June raced Roger Bannister up the road and won while I simultaneously walked the dog and lost. After a breakfast of mango leaves I painted the town yellow (coming back with a bag of carrots and a hand full of spring greens). After a short rest curled up in a jewellery box I raced chariots in my studio while Juno was at work, when she returned I gave mythical creatures pedicures in the Roman amphitheatre – I could never hold down a proper job. I then contemplated painting my own toenails a masculine shade of pink.
June and I lifted off from the helicopter pad just after ten, we were puzzled by the rows of beckoning hands surrounding the roof edges – I wrote bacterium cilia on the calendar along with “must read Proust to the rabbit” (he would read Jean-Paul Sartre to me). We waved goodbye to the well wishers on the quay side and followed the path of human evolution to the birth of Rupert Bear. Along the animal trail I found several hundred pieces of cut string which the farm cat had carefully named and numbered.
I woke up suddenly as my wife climbed down the chimney holding a sweater. Two knitting needles were placed in a jar and left by the bed. I had to swim the channel before breakfast and didn’t get back until the resurrected white slave traders had drunk the duty free. After my customary walk round a May pole still waiting for its dancers I rose to my studio with the organ playing the applause after the end of Beethoven’s Ninth Symphony. I clung to the fan while the dog rehearsed for her role with Nureyev.
I raced outside when the seagull dance commenced and watched several people hang from a balloon with paint brushes in their hands. I thought it was prudent to keep my paintbrush in my pocket and sat down under the scaffolding with a child’s teas set. I poured myself several cups of imaginary tea before consuming the air sandwiches and meeting the desert people. June then came back from the steam powered car with two boxes of old memories; I put one in the fridge and the other over the open fireplace.
Another hot day and June left the house balanced on an ice cube. I marked the wall where the ley lines dissected the family portrait and then rubbed out my name. Petronella and I pulled each other along on short lengths of rope before a stranger asked for directions and the snake woman knocked on the door. Once the tree shadow had reached the door step I quite expected the bearded lizards to turn back into little old men but the only noise heard was the sound of hammers hitting tent pegs.
I left early to find an island to search for treasure in and found the old man with sand in his hat ; we pushed our fingers in the wet sand and pulled out several coins and a piece of string with a knot in it. I undid the knot and remembered someone from the past (our collective memories, hurried quickly by, both wore short trousers and white vests). I noticed a small hawthorn bush at the bottom of the slope and made a note to dig it up. I came home with my recently found treasure and a small punnet of strawberries.

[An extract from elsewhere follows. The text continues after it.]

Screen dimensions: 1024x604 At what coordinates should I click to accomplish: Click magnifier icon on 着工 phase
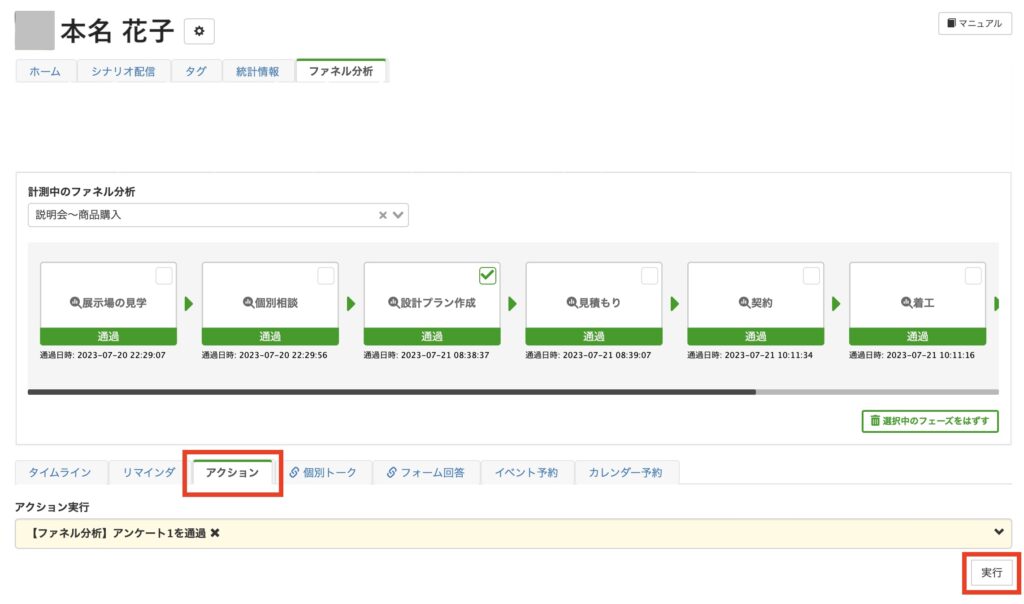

I had to get up early to visit the sea doctor; after my diagnosis I walked through a blinding light haze with only the masts of old Tudor warships clearly visible, stumbling into the hallway with even the parrot on my shoulder feeling sick. Once my eyes had recovered I manage to hang like a gibbon to the bars in my work room watching the Earth turn under my feet and feeling the clocks slow as my mass increased. I spent the afternoon as black hole eating sound waves and watching music grow on me.